Modelos e plataformas de IA
Algoritmo Pode Abordar Viés Racial na Assistência Médica se Treinado Corretamente

Uma equipe de pesquisadores da Universidade de Stanford, Universidade de Harvard e Universidade de Chicago treinou algoritmos para diagnosticar artrite em radiografias de joelhos. Verificou-se que, quando os relatórios dos pacientes são usados como dados de treinamento para o algoritmo, o algoritmo foi mais preciso do que os radiologistas ao analisar os registros de pacientes negros.
Problema do Viés Algorítmico
O uso de algoritmos de aprendizado de máquina no campo médico pode melhorar os resultados para os pacientes que sofrem de diversas doenças, mas também existem problemas bem documentados com o uso de algoritmos de IA para diagnosticar pacientes. Estudos sobre os impactos de modelos de IA implantados encontraram vários incidentes notáveis envolvendo viés algorítmico. Esses incluem algoritmos que dão menos referências para unidades de cardiologia para minorias do que para pacientes brancos, mesmo quando todos os sintomas relatados são os mesmos.

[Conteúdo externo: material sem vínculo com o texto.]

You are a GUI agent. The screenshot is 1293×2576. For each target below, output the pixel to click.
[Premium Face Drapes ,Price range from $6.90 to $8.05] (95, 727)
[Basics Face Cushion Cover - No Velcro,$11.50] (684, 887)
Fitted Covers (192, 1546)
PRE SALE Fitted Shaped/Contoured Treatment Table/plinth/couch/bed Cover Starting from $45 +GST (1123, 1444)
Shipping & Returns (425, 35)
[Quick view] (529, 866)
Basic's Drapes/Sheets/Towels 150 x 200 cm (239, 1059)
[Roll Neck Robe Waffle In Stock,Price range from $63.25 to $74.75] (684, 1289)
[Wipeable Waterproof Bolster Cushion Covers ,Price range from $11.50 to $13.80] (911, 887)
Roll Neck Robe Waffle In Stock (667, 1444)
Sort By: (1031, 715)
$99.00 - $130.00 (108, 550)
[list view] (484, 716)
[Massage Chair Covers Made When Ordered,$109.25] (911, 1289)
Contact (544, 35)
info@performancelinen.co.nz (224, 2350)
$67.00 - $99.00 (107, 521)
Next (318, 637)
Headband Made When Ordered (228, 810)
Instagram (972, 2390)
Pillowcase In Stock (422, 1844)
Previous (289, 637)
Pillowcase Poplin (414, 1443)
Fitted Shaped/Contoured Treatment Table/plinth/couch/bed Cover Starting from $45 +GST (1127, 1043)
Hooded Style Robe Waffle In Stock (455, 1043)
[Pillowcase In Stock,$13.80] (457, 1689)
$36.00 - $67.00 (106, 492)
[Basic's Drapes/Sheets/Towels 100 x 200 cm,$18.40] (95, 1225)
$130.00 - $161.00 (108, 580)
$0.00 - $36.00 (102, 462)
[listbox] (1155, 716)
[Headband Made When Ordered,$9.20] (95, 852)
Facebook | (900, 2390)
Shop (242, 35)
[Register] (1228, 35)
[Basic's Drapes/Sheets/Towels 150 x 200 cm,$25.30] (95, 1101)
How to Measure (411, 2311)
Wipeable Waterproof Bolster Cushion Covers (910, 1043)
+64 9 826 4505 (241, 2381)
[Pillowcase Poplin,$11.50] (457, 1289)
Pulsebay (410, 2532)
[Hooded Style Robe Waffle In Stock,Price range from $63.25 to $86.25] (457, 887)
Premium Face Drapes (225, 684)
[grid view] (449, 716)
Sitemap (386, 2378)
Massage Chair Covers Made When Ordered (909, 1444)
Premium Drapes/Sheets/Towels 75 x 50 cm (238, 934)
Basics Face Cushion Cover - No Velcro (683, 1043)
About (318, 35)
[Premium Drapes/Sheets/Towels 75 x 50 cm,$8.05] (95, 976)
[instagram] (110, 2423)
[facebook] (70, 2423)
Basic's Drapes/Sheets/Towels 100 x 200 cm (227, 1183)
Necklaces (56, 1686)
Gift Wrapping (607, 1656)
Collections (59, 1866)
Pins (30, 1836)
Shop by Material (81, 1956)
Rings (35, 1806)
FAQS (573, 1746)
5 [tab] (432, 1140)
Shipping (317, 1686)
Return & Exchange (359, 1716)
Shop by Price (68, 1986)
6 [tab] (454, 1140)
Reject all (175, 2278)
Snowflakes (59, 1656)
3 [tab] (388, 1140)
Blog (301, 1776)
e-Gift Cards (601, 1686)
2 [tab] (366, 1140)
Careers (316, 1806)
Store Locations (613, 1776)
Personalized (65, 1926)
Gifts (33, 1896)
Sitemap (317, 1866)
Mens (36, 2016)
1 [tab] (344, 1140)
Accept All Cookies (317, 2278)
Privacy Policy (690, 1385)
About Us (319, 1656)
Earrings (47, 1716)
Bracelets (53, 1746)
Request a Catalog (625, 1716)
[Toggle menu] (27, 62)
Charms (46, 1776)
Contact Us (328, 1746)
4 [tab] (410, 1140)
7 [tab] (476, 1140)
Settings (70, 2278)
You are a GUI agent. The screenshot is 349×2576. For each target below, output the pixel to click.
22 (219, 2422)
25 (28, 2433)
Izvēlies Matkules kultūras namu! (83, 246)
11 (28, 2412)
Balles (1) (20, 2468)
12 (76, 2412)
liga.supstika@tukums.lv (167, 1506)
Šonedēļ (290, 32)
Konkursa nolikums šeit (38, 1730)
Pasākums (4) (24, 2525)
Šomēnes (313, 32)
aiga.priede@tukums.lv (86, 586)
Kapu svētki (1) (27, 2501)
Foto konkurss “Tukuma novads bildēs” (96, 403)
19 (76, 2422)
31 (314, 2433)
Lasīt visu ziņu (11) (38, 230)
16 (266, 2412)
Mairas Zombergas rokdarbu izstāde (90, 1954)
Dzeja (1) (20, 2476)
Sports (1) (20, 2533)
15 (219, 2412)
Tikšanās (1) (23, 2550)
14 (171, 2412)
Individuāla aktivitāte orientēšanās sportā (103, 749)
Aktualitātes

Um dos autores do estudo, professor Ziad Obermeyer, da Escola de Saúde Pública da Universidade da Califórnia, Berkeley, decidiu empregar IA para investigar disparidades entre diagnósticos de radiografias por radiologistas e a quantidade de dor que os pacientes relataram. Embora os pacientes negros e de baixa renda tenham relatado níveis mais altos de dor, as interpretações de suas radiografias foram avaliadas da mesma forma que a população em geral. Os dados sobre os níveis de dor relatados vieram do NIH, e os pesquisadores queriam investigar se os médicos estavam perdendo algo em sua análise dos dados.
Conforme relatado pela Wired, para identificar as causas potenciais dessas diferenças, Obermeyer e outros pesquisadores desenvolveram um modelo de visão computacional treinado com dados do NIH. Os algoritmos foram projetados para analisar radiografias e prever os níveis de dor dos pacientes com base nas imagens. O software conseguiu encontrar padrões dentro das imagens que se mostraram altamente correlacionados com os níveis de dor relatados pelos pacientes.
Quando o algoritmo é apresentado a uma imagem não vista, o modelo retorna previsões para o nível de dor relatado pelo paciente. As previsões retornadas pelo modelo alinharam-se mais estreitamente com os níveis de dor reais relatados pelos pacientes do que as avaliações atribuídas pelos radiologistas. Isso foi especialmente verdadeiro para pacientes negros. Obermeyer explicou, por meio da Wired, que o algoritmo de visão computacional conseguiu detectar fenômenos que estavam mais comumente ligados à dor em pacientes negros.
Treinamento Apropriado de Sistemas
Conforme relatado, os critérios usados para avaliar radiografias foram originalmente desenvolvidos com base nos resultados de um pequeno estudo realizado no norte da Inglaterra em 1957. A população inicial usada para desenvolver os critérios de avaliação de osteoartrite era muito diferente da população diversa dos Estados Unidos modernos, então não é surpreendente que haja erros ao diagnosticar essas pessoas diversas.
O novo estudo demonstra que, quando os algoritmos de IA são treinados corretamente, eles podem reduzir o viés. O treinamento foi baseado no feedback dos próprios pacientes, em vez de opiniões de especialistas. Obermeyer e colegas demonstraram anteriormente que um algoritmo de IA comumente usado dava preferência a pacientes brancos em relação a pacientes negros, mas Obermeyer também mostrou que treinar um sistema de aprendizado de máquina com os dados certos pode ajudar a prevenir o viés.
Uma nota importante sobre o estudo é que o modelo de IA desenvolvido pela equipe de pesquisa é uma caixa preta, e a equipe de pesquisadores não sabe quais recursos o algoritmo está detectando nas radiografias, o que significa que eles não podem dizer aos médicos quais recursos eles estão perdendo.
Outros radiologistas e pesquisadores estão tentando entender a caixa preta e descobrir os padrões dentro dela, esperando ajudar os médicos a entender o que eles estão perdendo. A radiologista e professora da Universidade Emory, Judy Gichoya, está coletando um conjunto mais amplo e variado de radiografias para treinar o modelo de IA. Gichoya terá radiologistas criando notas detalhadas sobre essas radiografias. Essas notas serão comparadas com a saída do modelo para ver se os padrões detectados pelo algoritmo podem ser descobertos.